An RTX 4090 24GB dedicated server is the most useful single card a small academic lab can rent today. It runs Llama 3.1 70B at AWQ INT4 for strong baseline runs, fine-tunes models up to 14B in FP16 with PEFT, supports QLoRA up to 70B for the corner cases that matter, and sits permanently available for the eval sweeps that define a research line. No HPC queue, no opaque cost accounting, no broken module system, no two-day waits to test a hyperparameter. This article surveys the workloads that fit comfortably on one card, the throughput numbers, the budget envelope, and a worked weekly thesis chapter workflow. Compare with the wider dedicated GPU hosting range.
Contents
- Why one dedicated 4090 beats a slot in a shared cluster
- Inference scope on 24 GB
- Fine-tuning scope: LoRA, QLoRA, Unsloth
- Evals, reproducibility and harness fit
- A worked weekly thesis-chapter workflow
- Capacity, scaling triggers and pitfalls
- Budget envelope and grant fit
- Verdict and decision criteria
Why one dedicated 4090 beats a slot in a shared cluster
Shared HPC slots come with queue waits of hours to days, opaque cost accounting through internal “compute units”, brittle module systems that break the week before a deadline, and the constant low-grade anxiety that someone else’s job will preempt yours.

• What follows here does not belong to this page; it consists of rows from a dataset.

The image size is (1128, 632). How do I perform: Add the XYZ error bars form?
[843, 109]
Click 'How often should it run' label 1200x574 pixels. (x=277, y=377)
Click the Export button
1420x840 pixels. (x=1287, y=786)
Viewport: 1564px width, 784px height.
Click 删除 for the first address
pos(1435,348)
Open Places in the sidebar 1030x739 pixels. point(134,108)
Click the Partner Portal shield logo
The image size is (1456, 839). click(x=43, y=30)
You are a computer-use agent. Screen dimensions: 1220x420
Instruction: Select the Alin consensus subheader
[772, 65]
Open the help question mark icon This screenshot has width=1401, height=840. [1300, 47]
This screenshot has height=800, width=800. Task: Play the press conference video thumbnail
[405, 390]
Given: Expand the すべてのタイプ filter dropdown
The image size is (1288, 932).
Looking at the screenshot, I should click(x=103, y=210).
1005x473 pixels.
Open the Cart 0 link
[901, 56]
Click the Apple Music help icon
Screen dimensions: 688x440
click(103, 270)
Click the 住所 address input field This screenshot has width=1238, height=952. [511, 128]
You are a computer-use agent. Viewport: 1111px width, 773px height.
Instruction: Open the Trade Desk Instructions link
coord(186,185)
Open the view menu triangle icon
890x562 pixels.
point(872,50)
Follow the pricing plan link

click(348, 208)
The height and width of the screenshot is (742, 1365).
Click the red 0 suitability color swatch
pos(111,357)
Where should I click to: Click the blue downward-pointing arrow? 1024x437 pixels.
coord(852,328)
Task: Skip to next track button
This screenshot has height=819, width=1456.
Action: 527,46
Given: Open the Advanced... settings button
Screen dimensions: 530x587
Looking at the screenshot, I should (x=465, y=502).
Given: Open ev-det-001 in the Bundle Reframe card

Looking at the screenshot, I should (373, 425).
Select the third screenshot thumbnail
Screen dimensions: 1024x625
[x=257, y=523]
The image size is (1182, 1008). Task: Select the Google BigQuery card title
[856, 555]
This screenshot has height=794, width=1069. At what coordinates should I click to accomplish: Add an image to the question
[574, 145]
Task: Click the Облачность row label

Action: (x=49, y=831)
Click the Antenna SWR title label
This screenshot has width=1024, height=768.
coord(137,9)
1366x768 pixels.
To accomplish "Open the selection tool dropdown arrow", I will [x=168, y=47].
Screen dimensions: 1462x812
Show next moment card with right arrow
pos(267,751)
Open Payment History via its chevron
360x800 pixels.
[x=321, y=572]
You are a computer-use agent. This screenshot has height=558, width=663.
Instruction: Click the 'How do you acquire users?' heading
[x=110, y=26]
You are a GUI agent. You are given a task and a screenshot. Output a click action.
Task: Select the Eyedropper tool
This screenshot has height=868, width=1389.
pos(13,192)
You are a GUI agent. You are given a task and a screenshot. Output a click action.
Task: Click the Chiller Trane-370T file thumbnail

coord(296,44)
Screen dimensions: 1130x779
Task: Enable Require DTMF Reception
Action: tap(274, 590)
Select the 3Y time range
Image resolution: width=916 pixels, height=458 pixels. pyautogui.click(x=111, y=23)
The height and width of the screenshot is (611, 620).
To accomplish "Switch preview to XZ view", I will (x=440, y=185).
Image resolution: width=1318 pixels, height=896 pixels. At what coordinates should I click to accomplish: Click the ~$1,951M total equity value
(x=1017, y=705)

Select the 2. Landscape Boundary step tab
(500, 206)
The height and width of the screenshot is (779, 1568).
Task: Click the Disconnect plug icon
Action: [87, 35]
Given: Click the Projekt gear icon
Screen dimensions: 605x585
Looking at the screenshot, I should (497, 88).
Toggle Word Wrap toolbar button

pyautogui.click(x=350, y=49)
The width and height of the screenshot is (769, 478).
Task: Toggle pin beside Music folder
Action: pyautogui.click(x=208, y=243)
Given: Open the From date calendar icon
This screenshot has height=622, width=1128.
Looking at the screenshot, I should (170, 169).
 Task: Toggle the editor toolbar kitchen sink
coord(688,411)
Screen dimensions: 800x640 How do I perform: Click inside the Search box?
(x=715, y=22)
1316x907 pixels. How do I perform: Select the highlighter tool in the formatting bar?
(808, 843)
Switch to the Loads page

A dedicated 4090 gives you a fixed monthly cost, root access, persistent NVMe storage, the ability to leave a model loaded for weeks while you iterate on prompts and evals, and full control over the Python environment. For a postgrad doing weekly experiments, the wall-clock saving from skipping queues alone often pays for the rental. The card sits in a UK rack, so data residency is solved for studies that touch GDPR-scoped datasets.
The other quiet advantage is reproducibility. A shared cluster can change drivers, CUDA toolkits, or interconnect topologies under your feet between Tuesday and Thursday; a dedicated box stays exactly as you left it. For methods chapters where reproducibility is the whole point, that matters. See the first day checklist for the pinning playbook.
Inference scope on 24 GB
The 4090’s 24 GB and native FP8 tensor cores cover an unusually wide model range for a single consumer-class card. Llama 3.1 70B AWQ INT4 fits with FP8 KV at 16k context. Mid-range 14B-32B models run at interactive speed. Small 7-8B models hit 200+ t/s decode for batch experiments where you sweep across thousands of prompts.
| Model | Quant | VRAM | Decode t/s | Typical research use |
|---|---|---|---|---|
| Llama 3.1 70B | AWQ INT4 | 17.0 GB + KV | 22-24 | Strong baseline, judge model |
| Mixtral 8x7B | AWQ INT4 | 20.5 GB | 85 | MoE comparison |
| Qwen 2.5 32B | AWQ INT4 | 19.1 GB | 65 | Multilingual reasoning |
| Qwen 2.5 14B | AWQ INT4 | 10.2 GB | 135 | Main workhorse |
| Llama 3.1 8B | FP8 | 9.5 GB | 195 | Eval grids, ablations |
| Mistral 7B | FP8 | 8.6 GB | 215 | Sanity baselines |
| Phi-3 mini | FP8 | 4.8 GB | 480 | Throughput tests, scaling laws |
| Mistral Nemo 12B | FP8 | 13.5 GB | 145 | Mid-tier multilingual |
For deeper figures see the Llama 70B INT4 benchmark, the Llama 8B benchmark, the Qwen 32B benchmark and the prefill/decode benchmark. The 70B is best framed as a “strong baseline / judge model” rather than a high-throughput frontline; for fast eval sweeps over tens of thousands of prompts, 8B FP8 is the right pick.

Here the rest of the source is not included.